:: Exercício ::
No texto sobre empresas juniores, reproduza sem alterações o trecho que começa nas palavras "Considerando o número" e termina logo após as palavras "Brasil Júnior (2012b).".

#### Página

Empresa Júnior é um espaço de aprendizagem para acadêmicos dos mais diversos cursos universitários, que proporciona aos estudantes uma aproximação com o mercado de trabalho. É uma organização autônoma vinculada a uma instituição de ensino superior, gerida por alunos de graduação, "tanto nos aspectos técnicos de prestação de serviços e projetos, como da gestão da organização" (Oliveira, 2005, p. 5). Os trabalhos técnicos, ou seja, os serviços prestados, são orientados e supervisionados por professores universitários, sendo esta supervisão docente essencial para a formação dos alunos, exatamente por subsidiar as intervenções por meio de elementos teóricos e do exercício do planejamento (Peres et al., 2004; Souza, 2002).

Dessa maneira, a empresa júnior possibilita ao acadêmico que vá além da sala de aula e de seus conceitos, colocando em prática o que aprendeu ou está aprendendo em sua graduação. A Brasil Júnior - representante maior das EJs brasileiras - ainda complementa a definição de EJ como "um grande laboratório prático do conhecimento técnico e em gestão empresarial [onde] você [estudante] tem um alto grau de liberdade de se pensar em todos os processos da EJ" (Brasil Júnior, 2012a, p. 8). A Empresa Júnior teria como objetivos: (a) promover o desenvolvimento técnico e acadêmico de seus associados; (b) promover o desenvolvimento econômico e social da comunidade, através de suas atividades; (c) fomentar o espírito empreendedor de seus associados; (d) promover o contato dos alunos com o mercado de trabalho; e (e) promover o desenvolvimento pessoal e profissional de seus associados (grifo nosso) (Brasil Júnior, 2003). Ainda, as EJs brasileiras estão associadas ao Movimento Empresa Júnior (MEJ), existente no Brasil há 25 anos. O MEJ tem como objetivo o desenvolvimento pessoal e a capacitação profissional de estudantes para que, a partir de suas experiências nas EJs, possam causar transformações na sociedade, além de complementarem seu ensino na universidade (Rezende & Rossi, 2013).

Considerando o número de membros geralmente presentes nas EJs, compará-las com pequenas empresas configura-se como um caminho para delimitar seus contornos. Para os fins deste artigo, será utilizada a definição proposta pelo Serviço Brasileiro de Apoio às Micro e Pequenas Empresas (SEBRAE), que considera como pequenas empresas do ramo do comércio e serviços as que possuem de onze a cinquenta funcionários, e as do ramo industrial as que possuem de vinte e um a cem funcionários (Viapiana, 2001). Vale ressaltar, para fins comparativos, que a média de membros por Empresa Júnior no Brasil é de 21 empresários juniores por empresa, conforme o Censo realizado pela Brasil Júnior (2012b).

########
#### Extrato de dados

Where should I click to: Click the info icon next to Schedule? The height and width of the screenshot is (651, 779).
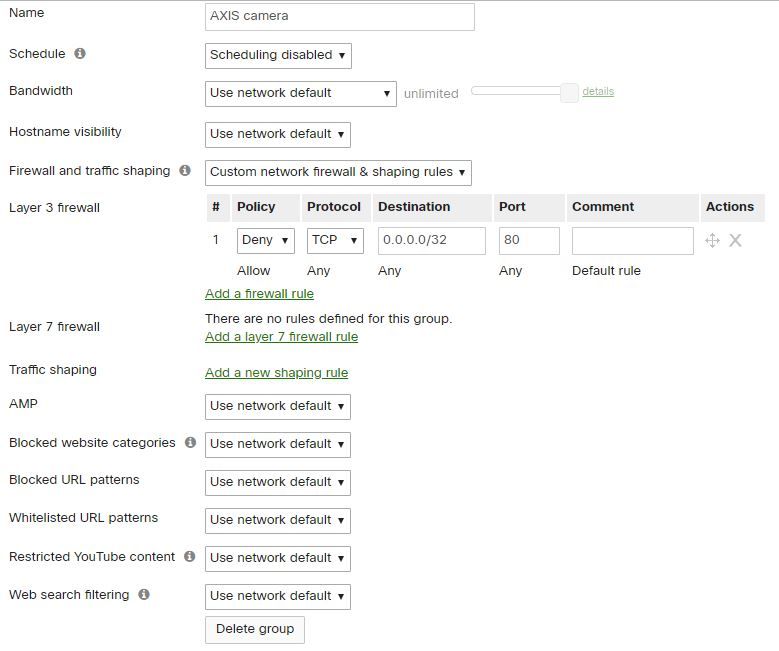[80, 54]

########

:: Resposta abaixo ::
Considerando o número de membros geralmente presentes nas EJs, compará-las com pequenas empresas configura-se como um caminho para delimitar seus contornos. Para os fins deste artigo, será utilizada a definição proposta pelo Serviço Brasileiro de Apoio às Micro e Pequenas Empresas (SEBRAE), que considera como pequenas empresas do ramo do comércio e serviços as que possuem de onze a cinquenta funcionários, e as do ramo industrial as que possuem de vinte e um a cem funcionários (Viapiana, 2001). Vale ressaltar, para fins comparativos, que a média de membros por Empresa Júnior no Brasil é de 21 empresários juniores por empresa, conforme o Censo realizado pela Brasil Júnior (2012b).